The Board believes that it is in the best interests of the Company and its stockholders to create and maintain a culture that emphasizes integrity and accountability, that reinforces the Company’s pay-for-performance compensation philosophy and deters wrongdoing. In furtherance of the foregoing, the Compensation Committee has therefore adopted this Policy which provides for the recoupment, reimbursement, or forfeiture of certain compensation in the event of (i) an Accounting Restatement, or (ii) Detrimental Conduct. Capitalized terms used but not otherwise defined herein shall have the meanings ascribed to such terms in Section 15 below.

2. ADMINISTRATION.

This Policy shall be administered by the Compensation Committee. Any determinations made by the Compensation Committee shall be final and binding on all affected individuals and their beneficiaries, heirs, executors, administrators, or other legal representatives. The Compensation Committee shall have full power and authority to (i) administer and interpret this Policy; (ii) correct any defect, supply any omission and reconcile any inconsistency in this Policy; and (iii) make any other determination and take any other action that the Compensation Committee deems necessary or desirable for the administration of this Policy and to comply with applicable law (including Section 10D of the Exchange Act) and applicable NYSE rules and regulations.
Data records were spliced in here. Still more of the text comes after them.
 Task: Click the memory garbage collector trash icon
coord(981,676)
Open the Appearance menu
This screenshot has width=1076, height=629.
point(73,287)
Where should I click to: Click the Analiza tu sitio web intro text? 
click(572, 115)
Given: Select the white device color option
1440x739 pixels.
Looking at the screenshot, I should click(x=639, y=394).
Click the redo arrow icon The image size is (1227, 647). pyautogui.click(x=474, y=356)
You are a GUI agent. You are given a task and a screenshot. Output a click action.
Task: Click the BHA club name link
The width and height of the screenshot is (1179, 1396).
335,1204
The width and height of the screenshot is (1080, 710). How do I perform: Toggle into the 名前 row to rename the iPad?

Notwithstanding anything to the contrary contained herein, to the extent permitted by Section 10D of the Exchange Act and Section 303A.14 of the NYSE Listed Company Manual, the Board may, in its sole discretion, at any time and from time to time, administer this Policy in the same manner as the Compensation Committee.

3. COVERED EXECUTIVES.

This Policy applies to each Covered Executive. Each individual designated by the Compensation Committee (or its delegate) as potentially being a Covered Executive shall be required to sign and return to the Company the Acknowledgement Form attached hereto as Exhibit A pursuant to which such Covered Executive shall agree to be bound by the terms of and comply with this Policy.

4.    ACCOUNTING RESTATEMENT: RECOUPMENT; AMOUNT OF RECOVERY; NO ADDITIONAL PAYMENTS.

(a) In the event the Company is required to prepare an Accounting Restatement, the Compensation Committee shall require recoupment, reimbursement, or forfeiture of any Excess Incentive Compensation that was Received by each Covered Executive during the Covered Period. With respect to Incentive Compensation based on (or derived from) stock price or total shareholder return where the amount of Excess Incentive Compensation is not subject to mathematical recalculation directly from the information in the applicable Accounting Restatement, the amount shall be determined by the Compensation Committee based on a reasonable estimate of the effect of the Accounting Restatement on the stock price or total shareholder return upon which the Incentive Compensation was Received (in which case, the




Company shall maintain documentation of such determination of that reasonable estimate and provide such documentation to NYSE).

(b)    In addition, if the Compensation Committee determines that the Accounting Restatement is due in any material respect to the actions, or failure to taken action, of a Covered Executive, then the amount subject to reimbursement, recoupment or forfeiture may also include, in the sole discretion of the Compensation Committee, any costs incurred by the Company in connection with such Accounting Restatement (including, without limitation, any legal, audit and accounting fees incurred in investigating and preparing such Accounting Restatement, any fees incurred in responding or defending any claims relating in whole or in part to the Accounting Restatement or the facts or circumstances relating thereto, and any amounts paid in settlement of or on account of any judgment relating to any such claims).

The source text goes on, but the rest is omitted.